Vers une responsabilisation citoyenne
Candidat du Parti vert dans Outremont
Dans le cadre de l'élection partielle qui aura lieu le 17 septembre, François Pilon représente le Parti vert dans la circonscription d’Outremont. Candidat aux élections générales du 23 janvier 2006, M. Pilon avait obtenu 4,8% des voix.
«Je ne suis pas un vrai politicien, je suis un gars ordinaire qui fait de la politique bénévolement. Et je le fais parce que j’y crois. Si on attend toujours après le gouvernement et les partis politiques en place, nous aurons trop peu, trop tard», a expliqué M. Pilon.
Résidant de Côte-des-Neiges depuis 25 ans il installe des cordes à linge l’été et procède à des travaux de déneigement pendant la saison hivernale.
Militant au sein du Parti vert depuis 2005, M. Pilon considère que le rôle de cette formation politique est «d’être présent», tant sur la scène politique que médiatique. Les problématiques environnementales lui tiennent à cœur et il entend travailler à la conscientisation citoyenne. «Je me présente pour que les gens adhèrent à une philosophie verte et pour que le parti puisse continuer à exister. Il ne faut pas oublier que chaque vote donne 1,75$ par année au parti. Je me vois un peu comme un vendeur qui aide le parti à exister.»
Le candidat se dit sceptique face aux prétentions environnementales des principales formations politiques. «L’art de la politique, c’est l’art de manier le verbe. C’est sûr que Stéphane Dion [le chef du Parti libéral] a des pensées environnementales, mais les partis traditionnels sont tous dans le même bain. Quand c’est le temps de poser des gestes, ils ne sont pas là», a confié M. Pilon en soulignant que les sacs de plastique sont toujours monnaie courante dans les commerces.
Il entend aussi militer pour une responsabilisation individuelle. «Il faut qu’on se prenne en main. En ce moment, attendre après la classe politique ça ne sert à rien. C’est comme pour la prolifération des algues bleues, cela fait un certain temps que le problème existe et les solutions sont assez simples. Mais on hésite à changer nos habitudes. Comme citoyen, il faut qu’on se responsabilise et qu’on pose des gestes concrets. Le pire, c’est de ne rien faire.»

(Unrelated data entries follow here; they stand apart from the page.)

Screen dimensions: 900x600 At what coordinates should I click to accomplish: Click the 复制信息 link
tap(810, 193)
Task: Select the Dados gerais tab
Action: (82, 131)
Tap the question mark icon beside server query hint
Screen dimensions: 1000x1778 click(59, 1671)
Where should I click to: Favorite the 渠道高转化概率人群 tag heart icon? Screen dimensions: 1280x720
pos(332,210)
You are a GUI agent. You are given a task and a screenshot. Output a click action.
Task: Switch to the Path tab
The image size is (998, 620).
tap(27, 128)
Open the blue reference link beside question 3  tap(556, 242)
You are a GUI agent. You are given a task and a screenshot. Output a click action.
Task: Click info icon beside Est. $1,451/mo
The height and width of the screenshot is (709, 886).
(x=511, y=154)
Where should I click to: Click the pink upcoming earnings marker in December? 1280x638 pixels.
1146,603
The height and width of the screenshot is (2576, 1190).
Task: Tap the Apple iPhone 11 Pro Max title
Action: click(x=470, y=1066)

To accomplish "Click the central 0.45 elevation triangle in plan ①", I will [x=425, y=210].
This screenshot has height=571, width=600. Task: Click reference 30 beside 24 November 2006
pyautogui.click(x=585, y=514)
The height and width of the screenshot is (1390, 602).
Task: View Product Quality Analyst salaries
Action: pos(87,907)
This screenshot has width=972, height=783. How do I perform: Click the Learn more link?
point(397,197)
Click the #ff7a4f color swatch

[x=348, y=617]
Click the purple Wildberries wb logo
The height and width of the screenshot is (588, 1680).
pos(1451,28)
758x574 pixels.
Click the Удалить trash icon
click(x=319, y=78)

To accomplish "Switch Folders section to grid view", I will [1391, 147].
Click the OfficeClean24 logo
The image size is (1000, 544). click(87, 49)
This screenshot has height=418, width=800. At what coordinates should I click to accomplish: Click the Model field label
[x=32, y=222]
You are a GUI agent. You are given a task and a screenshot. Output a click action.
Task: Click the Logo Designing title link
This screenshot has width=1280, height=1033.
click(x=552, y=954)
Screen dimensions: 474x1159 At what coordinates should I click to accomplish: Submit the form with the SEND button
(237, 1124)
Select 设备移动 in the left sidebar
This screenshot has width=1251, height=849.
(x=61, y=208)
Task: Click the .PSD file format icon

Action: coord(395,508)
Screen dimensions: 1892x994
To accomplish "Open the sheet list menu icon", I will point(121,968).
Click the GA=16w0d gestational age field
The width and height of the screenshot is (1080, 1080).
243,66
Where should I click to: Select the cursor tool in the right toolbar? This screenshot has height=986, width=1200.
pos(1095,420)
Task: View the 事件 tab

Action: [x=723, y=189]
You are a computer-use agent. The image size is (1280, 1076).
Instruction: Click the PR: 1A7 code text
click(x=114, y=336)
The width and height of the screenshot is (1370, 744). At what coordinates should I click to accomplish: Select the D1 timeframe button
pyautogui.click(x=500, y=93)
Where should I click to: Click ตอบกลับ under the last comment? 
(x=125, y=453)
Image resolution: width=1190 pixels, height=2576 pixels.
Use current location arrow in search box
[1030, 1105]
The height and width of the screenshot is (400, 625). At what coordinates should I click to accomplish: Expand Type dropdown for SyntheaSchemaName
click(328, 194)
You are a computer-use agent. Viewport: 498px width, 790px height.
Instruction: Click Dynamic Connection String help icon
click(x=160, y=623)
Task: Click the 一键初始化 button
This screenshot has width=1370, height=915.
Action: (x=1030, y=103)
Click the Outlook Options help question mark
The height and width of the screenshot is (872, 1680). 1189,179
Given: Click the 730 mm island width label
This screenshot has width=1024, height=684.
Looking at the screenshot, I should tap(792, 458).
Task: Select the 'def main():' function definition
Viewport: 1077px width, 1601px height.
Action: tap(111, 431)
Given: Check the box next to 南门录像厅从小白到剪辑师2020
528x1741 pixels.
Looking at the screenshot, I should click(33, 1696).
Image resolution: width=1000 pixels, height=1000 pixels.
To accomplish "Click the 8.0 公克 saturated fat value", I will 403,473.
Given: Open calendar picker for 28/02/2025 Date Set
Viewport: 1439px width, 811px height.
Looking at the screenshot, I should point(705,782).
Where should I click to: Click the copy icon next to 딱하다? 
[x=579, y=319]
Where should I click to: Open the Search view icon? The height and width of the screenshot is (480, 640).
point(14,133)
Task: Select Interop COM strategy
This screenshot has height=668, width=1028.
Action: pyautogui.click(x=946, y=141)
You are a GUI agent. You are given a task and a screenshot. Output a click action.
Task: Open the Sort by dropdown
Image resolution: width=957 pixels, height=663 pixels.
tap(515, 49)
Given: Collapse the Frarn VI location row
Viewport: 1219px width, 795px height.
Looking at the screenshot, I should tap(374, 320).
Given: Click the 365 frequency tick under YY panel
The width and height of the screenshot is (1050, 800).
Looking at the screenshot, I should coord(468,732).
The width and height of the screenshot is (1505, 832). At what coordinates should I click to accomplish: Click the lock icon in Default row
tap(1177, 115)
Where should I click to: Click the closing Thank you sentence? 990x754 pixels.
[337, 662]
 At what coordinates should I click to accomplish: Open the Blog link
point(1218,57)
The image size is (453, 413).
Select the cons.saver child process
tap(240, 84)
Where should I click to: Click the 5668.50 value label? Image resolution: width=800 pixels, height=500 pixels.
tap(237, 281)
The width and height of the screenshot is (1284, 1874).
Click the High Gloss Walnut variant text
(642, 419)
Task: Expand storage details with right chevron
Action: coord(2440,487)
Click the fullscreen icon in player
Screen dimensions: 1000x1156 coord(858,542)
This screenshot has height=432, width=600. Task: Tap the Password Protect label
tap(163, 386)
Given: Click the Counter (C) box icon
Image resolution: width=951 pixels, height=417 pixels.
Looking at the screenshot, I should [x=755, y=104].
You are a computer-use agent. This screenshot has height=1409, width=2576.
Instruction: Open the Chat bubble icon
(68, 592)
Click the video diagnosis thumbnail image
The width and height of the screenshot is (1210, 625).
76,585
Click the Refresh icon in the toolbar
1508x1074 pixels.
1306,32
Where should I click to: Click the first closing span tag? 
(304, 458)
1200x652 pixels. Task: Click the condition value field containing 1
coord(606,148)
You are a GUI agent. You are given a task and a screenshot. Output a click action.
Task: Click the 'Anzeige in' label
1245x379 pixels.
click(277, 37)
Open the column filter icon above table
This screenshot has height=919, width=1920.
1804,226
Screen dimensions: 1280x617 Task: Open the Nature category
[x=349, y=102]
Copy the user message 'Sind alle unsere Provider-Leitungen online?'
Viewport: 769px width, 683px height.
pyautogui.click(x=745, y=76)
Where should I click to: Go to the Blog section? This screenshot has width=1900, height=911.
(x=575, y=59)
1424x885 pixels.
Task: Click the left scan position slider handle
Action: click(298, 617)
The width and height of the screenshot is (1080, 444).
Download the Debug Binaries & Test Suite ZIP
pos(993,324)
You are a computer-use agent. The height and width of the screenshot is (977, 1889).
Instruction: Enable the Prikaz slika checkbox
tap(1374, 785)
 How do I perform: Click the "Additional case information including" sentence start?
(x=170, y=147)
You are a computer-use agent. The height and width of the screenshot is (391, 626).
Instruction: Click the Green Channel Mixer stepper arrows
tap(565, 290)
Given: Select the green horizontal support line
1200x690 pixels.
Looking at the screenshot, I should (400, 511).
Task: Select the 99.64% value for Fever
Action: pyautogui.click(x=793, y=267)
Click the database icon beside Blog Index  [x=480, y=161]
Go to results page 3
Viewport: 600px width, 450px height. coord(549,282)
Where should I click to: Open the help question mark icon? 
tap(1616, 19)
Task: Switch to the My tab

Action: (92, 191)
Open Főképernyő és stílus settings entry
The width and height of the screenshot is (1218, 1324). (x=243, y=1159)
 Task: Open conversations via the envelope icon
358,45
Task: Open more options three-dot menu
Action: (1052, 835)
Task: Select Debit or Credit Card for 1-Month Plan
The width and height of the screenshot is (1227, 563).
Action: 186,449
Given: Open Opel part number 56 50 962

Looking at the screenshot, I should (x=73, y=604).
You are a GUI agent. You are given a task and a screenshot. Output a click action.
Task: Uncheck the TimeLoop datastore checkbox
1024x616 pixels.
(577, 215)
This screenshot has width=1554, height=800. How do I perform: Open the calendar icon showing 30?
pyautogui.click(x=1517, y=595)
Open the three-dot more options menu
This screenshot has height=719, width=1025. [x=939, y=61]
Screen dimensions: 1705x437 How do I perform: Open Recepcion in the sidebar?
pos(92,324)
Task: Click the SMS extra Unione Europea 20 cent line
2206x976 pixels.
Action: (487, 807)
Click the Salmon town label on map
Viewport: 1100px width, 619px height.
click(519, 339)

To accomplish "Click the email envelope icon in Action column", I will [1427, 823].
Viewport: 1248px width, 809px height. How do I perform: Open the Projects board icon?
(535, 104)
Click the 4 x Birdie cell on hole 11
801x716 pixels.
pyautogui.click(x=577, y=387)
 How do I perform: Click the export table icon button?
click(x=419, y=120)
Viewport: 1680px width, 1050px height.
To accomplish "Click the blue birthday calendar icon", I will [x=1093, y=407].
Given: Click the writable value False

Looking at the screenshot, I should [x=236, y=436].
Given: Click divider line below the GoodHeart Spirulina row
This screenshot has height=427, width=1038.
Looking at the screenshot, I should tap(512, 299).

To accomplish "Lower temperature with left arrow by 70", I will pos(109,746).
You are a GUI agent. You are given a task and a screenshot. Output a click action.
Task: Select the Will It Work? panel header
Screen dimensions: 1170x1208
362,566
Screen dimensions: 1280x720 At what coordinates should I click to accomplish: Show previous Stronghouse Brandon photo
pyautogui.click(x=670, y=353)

En ce qui a trait à l’aménagement d’un nouveau campus de l’Université de Montréal sur le site de la gare de triage d’Outremont, M. Pilon considère qu’il faut privilégier une approche respectueuse de l’environnement. «La gare de triage, c’est une grosse problématique en raison de la dépollution qui doit être faite, mais de l’autre côté, je comprends qu’il n’y a plus de terrain de libre autour de l’université.»
Le décrochage scolaire préoccupe grandement le candidat vert. «Je trouve cela pathétique dans notre ère technologique et d’information que des jeunes, en raison de difficultés familiales ou d’une situation économique difficile, décrochent avant la fin du secondaire.»
M. Pilon déplore aussi l’irresponsabilité affichée par certains politiciens. «Personnellement, je déplore qu’il y ait une élection partielle. Il y a un coût important attaché à la décision de Jean Lapierre de démissionner avant le terme de son mandat. Ce que je regrette en politique, c’est quand les gens posent des gestes qui ne sont pas conséquents avec leur engagement», a indiqué le candidat.